Naturalized and Invasive Defined
"Invasive" and "naturalized" are terms used frequently in reference for both non-native plants in wildland areas and garden plants. The term "naturalized" is used to describe a non-native plant that is capable of surviving and reproducing without human intervention for an indefinite period. Naturalized plants that do not spread away from where they were introduced and are not generally a significant problem either in a garden or in a natural habitat. However, naturalized species that do spread and survive in new areas are called invasive plants.
Invasive plants often cause ecological disruption to natural ecosystems, but the severity of the impact varies considerably based upon the plant species and the area being invaded. The worst invasive species, such as saltcedar, Tamarix ramosissima and yellow starthistle, Centaurea solstitialis, have caused substantial changes to the character, condition, form, and nature of the invaded habitat. In scientific literature, these species are sometimes referred to as landscape transformers.
"Noxious" is a legal term used by regulatory agencies, such as the California Department of Food and Agriculture (CDFA) and the U. S. Department of Agriculture Animal Plant Health Inspection Service (USDA-APHIS). To be considered noxious, a plant has to be listed on a noxious weed list maintained by one or both of these agencies. Listing is typically based upon the threat of this weed to agriculture or noncrop areas and allows these agencies, along with the county agricultural commissioner, to ban, quarantine, or eradicate these plants. In California, CDFA has more recently listed invasive plants based on their threat to or impact on wildlands.
INVASIVE PLANTS OF CALIFORNIA
California boasts the greatest natural botanical diversity of any state in the United States, with nearly 5,000 native plant species. In addition to native species, there are about 1,500 non-native species that have become established in the state. About 250 to 300 of these are weeds of agricultural crops, turf, or gardens. The remaining 1,200 or so are naturalized plants of wildlands or disturbed noncrop areas, some of which are important invasive plants.
The California Invasive Plant Council (Cal-IPC), a nonprofit organization, has produced a useful inventory of invasive plants. Using a process based upon 13 criteria or questions, they have listed about 215 species as threats to California's wildlands (see www.cal-ipc.org). These 13 criteria fall into three groups:
This list does not have legal standing but is based upon the best available published literature and knowledge of invasive plant experts from California. It is a good guide to the invasive plants that can cause the greatest amount of damage to the environment and provides a wealth of background information on each plant on the list.
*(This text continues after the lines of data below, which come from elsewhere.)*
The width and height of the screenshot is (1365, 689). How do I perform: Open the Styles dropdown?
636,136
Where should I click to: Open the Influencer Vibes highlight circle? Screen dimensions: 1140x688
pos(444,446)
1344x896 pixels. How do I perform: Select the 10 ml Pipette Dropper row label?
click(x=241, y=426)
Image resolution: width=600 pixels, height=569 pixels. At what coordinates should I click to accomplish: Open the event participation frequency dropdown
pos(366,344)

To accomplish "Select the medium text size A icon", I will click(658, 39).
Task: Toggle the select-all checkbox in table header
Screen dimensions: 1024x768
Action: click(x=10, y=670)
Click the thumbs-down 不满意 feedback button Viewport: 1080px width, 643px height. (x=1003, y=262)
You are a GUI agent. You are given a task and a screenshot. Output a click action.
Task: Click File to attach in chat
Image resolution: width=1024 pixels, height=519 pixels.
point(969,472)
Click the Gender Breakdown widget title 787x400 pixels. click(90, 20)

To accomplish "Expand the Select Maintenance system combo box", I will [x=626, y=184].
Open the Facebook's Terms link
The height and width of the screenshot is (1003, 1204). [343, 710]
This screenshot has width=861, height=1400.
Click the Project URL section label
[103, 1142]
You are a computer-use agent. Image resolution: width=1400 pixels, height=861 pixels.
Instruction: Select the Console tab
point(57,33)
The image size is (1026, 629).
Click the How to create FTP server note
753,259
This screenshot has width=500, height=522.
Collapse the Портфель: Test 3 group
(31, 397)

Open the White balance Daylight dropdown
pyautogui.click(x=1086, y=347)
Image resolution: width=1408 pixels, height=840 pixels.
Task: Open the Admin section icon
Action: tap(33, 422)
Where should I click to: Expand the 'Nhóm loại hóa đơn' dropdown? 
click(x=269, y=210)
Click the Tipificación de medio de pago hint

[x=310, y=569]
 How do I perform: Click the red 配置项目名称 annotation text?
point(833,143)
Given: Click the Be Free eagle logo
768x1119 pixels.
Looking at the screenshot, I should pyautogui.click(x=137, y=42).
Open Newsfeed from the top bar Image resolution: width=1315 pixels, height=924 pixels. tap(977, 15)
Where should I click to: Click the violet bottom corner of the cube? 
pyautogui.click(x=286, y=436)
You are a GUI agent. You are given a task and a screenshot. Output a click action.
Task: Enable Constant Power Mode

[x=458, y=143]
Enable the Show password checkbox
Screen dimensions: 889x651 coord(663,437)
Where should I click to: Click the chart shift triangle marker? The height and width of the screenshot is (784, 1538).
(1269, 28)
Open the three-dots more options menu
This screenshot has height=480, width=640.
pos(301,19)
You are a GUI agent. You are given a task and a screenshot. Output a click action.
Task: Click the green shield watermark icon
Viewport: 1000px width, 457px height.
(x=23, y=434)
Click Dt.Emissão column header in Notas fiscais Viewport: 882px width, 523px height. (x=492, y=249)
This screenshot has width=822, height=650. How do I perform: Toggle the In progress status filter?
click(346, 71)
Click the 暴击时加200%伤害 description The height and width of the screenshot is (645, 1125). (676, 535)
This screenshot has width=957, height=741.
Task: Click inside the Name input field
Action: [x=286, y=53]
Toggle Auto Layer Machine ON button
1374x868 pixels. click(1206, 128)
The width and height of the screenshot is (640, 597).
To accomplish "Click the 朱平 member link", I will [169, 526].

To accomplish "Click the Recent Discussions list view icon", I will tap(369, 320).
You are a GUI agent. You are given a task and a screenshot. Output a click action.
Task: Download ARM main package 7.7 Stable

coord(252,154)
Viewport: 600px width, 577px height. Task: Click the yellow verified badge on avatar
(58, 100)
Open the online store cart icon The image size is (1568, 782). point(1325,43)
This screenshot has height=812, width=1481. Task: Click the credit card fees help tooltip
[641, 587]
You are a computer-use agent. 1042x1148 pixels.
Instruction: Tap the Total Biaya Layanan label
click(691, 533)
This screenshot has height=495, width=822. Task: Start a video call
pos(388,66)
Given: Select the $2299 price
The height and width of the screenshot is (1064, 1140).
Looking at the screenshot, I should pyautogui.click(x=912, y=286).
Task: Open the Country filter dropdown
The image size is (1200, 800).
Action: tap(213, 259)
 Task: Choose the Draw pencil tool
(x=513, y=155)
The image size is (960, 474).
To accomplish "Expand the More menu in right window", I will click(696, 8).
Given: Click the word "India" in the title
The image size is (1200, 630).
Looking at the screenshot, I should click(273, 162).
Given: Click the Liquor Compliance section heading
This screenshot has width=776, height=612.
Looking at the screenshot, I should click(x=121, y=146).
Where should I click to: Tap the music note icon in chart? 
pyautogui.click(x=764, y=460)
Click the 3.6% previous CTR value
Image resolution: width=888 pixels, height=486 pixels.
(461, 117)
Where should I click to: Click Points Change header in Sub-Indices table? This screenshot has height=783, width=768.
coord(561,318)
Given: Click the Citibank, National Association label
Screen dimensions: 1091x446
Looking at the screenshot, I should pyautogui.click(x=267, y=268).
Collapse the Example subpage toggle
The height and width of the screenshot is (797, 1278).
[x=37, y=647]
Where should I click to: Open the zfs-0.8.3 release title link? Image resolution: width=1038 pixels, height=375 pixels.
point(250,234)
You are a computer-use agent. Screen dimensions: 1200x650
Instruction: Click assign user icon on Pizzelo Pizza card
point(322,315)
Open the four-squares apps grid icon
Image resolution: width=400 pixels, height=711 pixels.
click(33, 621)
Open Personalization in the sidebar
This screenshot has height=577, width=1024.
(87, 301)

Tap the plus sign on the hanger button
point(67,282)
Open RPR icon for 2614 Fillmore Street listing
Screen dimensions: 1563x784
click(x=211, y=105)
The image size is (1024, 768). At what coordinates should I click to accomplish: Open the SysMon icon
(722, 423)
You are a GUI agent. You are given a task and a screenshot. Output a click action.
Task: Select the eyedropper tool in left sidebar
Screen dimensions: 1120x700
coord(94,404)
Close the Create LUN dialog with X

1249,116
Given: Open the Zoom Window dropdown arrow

The list notes the types of ecosystems invaded, the regions of the state invaded, and a general ranking (High, Moderate, or Limited) of the plants according to their statewide ecological impact. This ranking is a useful guide to the overall severity of a species, but it does not mean that a plant listed as "Limited" is not a significant problem in only one area of the state, or that a "High" ranking means the plant is present everywhere in California. Within the inventory, there are currently 42 plants listed as highly invasive, 93 as moderately invasive, and 80 as limited invasiveness. Of these invasive plants, the majority are biennial or perennials (46%), winter annuals (25%), or woody plants (22%).
Invasive plants can cause significant economic and ecological damage in natural areas. From an economic standpoint, invasive species can reduce livestock forage quality and quantity, jeopardize animal and human health, increase the threat of fire or flooding, interfere with recreational activities, or lower land value. In addition, aquatic weeds can also impact the movement and navigation of private and commercial vessels, block irrigation systems, and impede livestock access to water.
Invasive plants can cause dramatic ecological changes that impact both plant and animal communities. This is often due to landscape transformations that reduce the adaptability and competitiveness of more desired native species. Such transformations can be caused by the excessive use of resources by invasive plants.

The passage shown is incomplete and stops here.